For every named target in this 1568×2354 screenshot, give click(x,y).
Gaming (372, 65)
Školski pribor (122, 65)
--
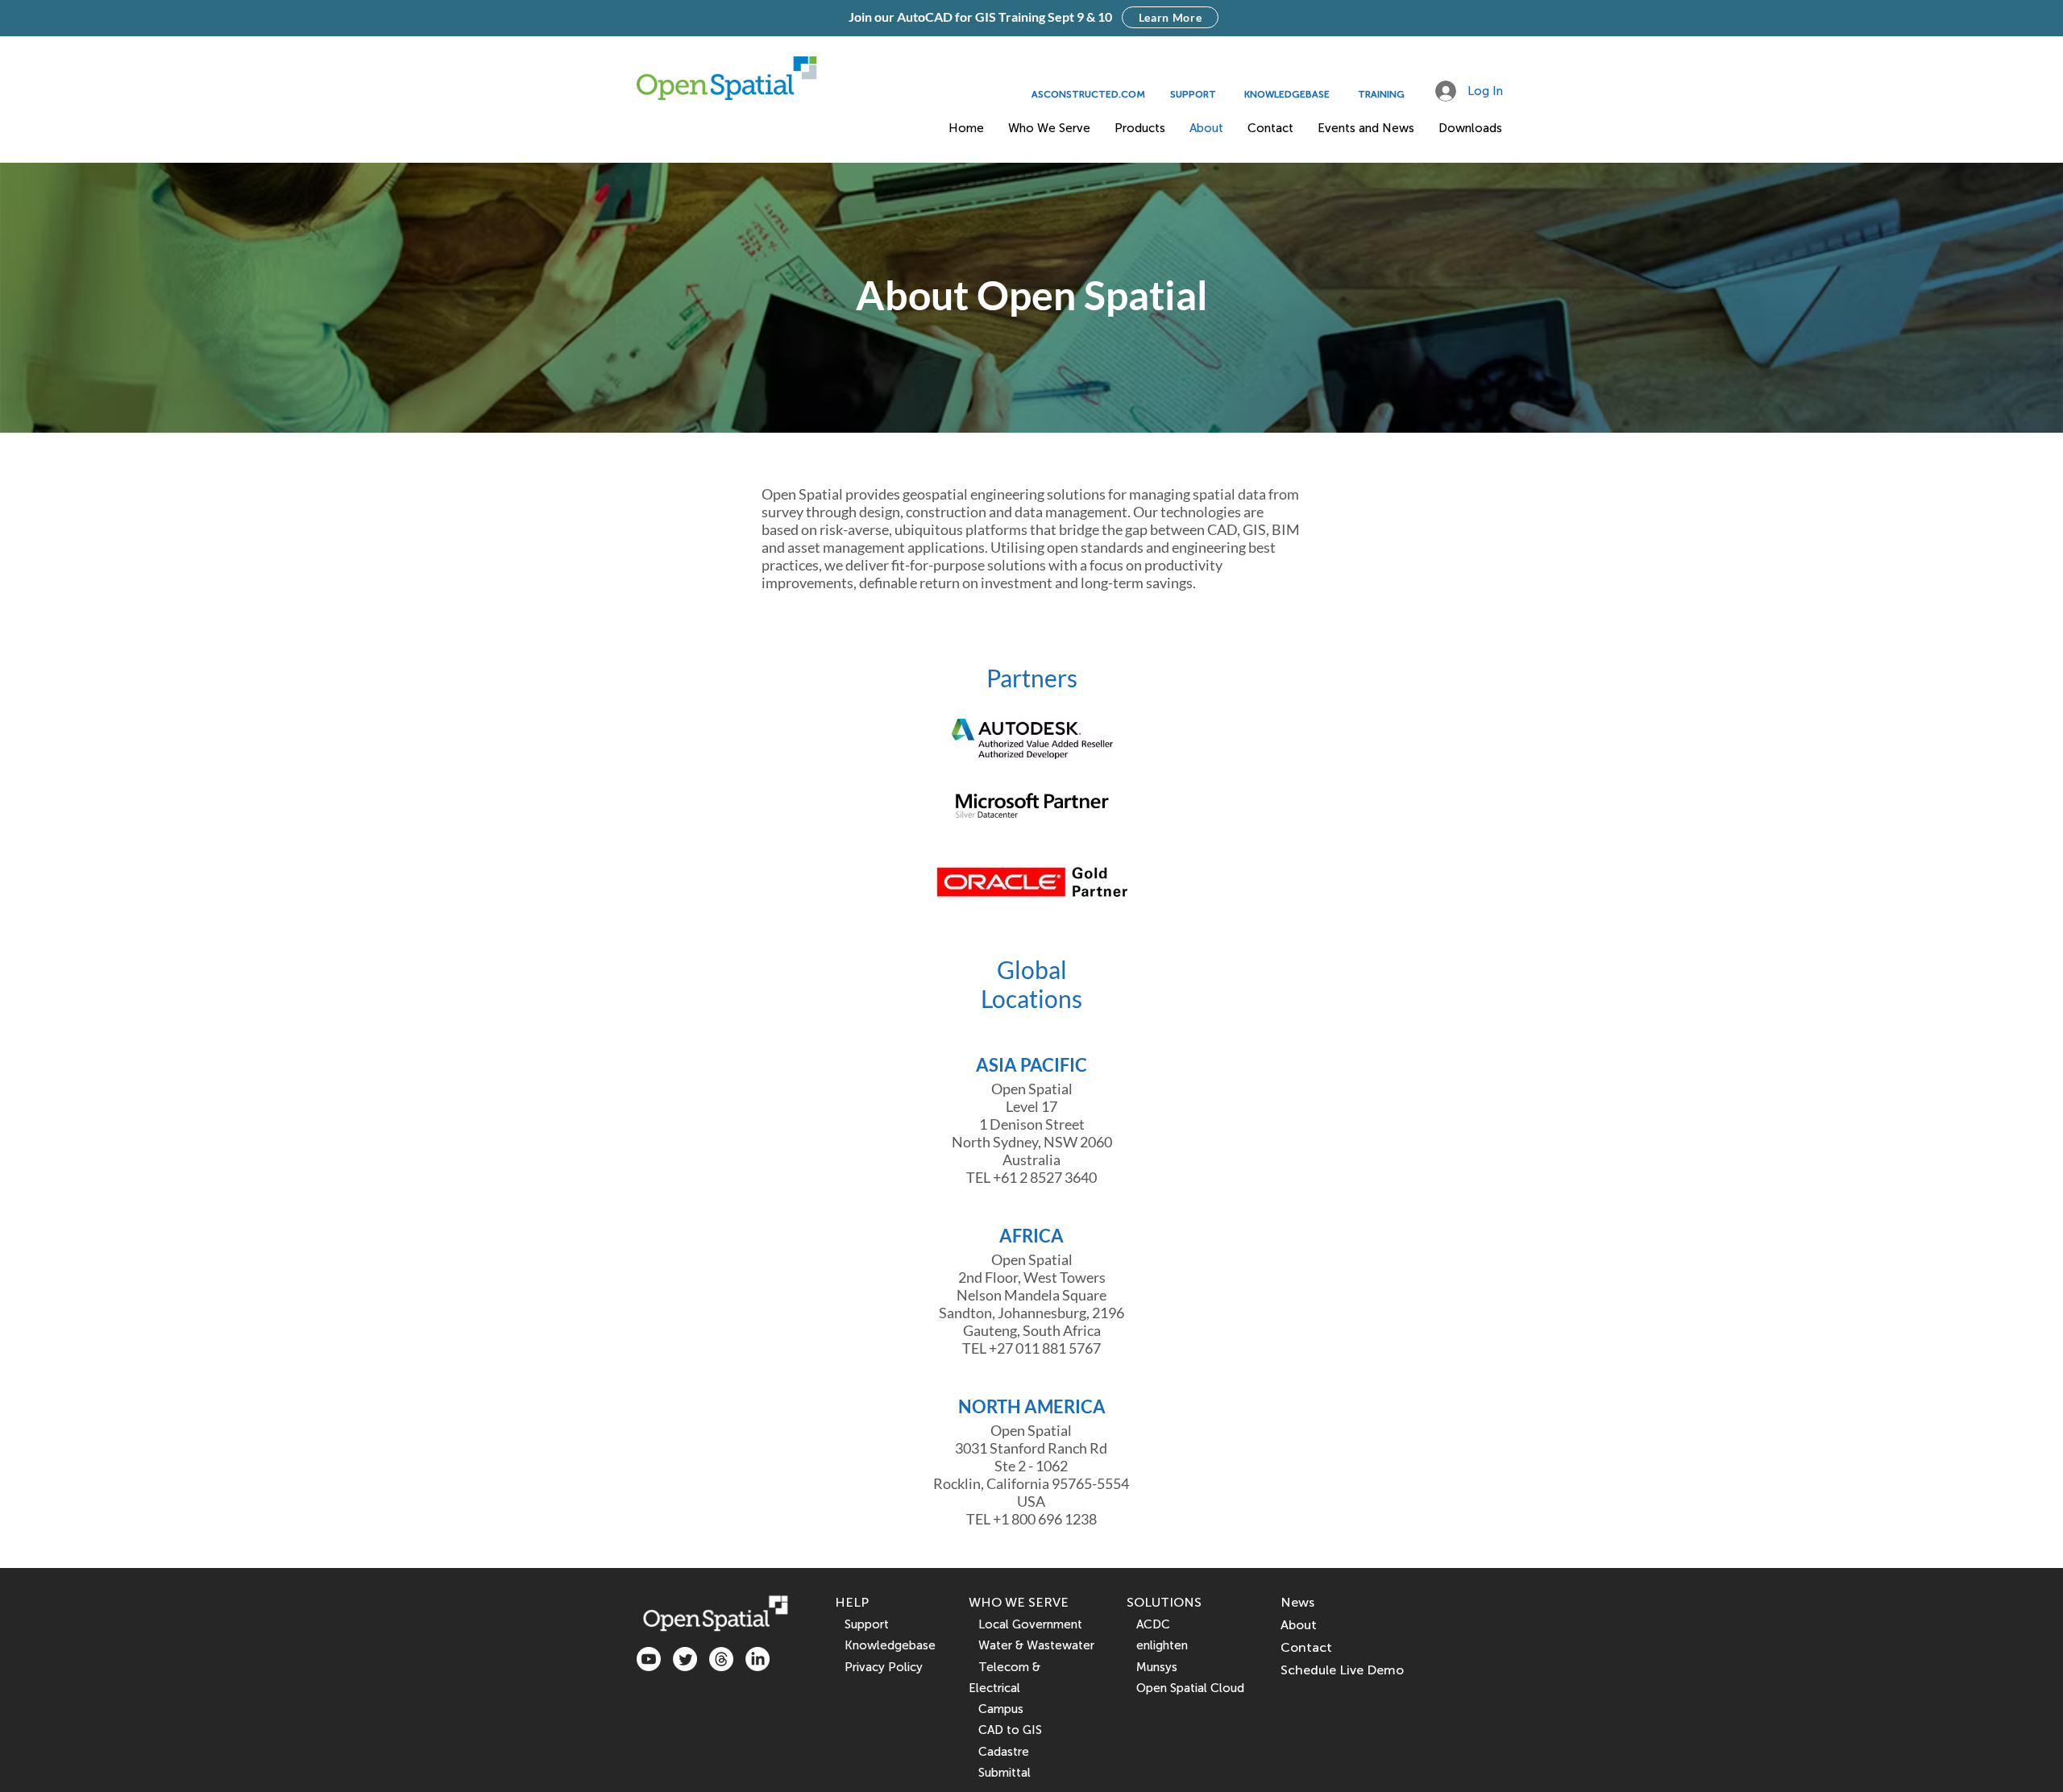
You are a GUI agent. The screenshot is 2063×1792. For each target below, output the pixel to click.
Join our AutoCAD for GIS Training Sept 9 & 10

WHAT TO PRODUCE: From the material above, retype precisely the lines between the line holding "For every named" and the line holding "Školski pribor (122, 65)", inclusive, and nothing beyond them.

EXPECTED ANSWER:
For every named target in this 1568×2354 screenshot, give click(x,y).
Gaming (372, 65)
Školski pribor (122, 65)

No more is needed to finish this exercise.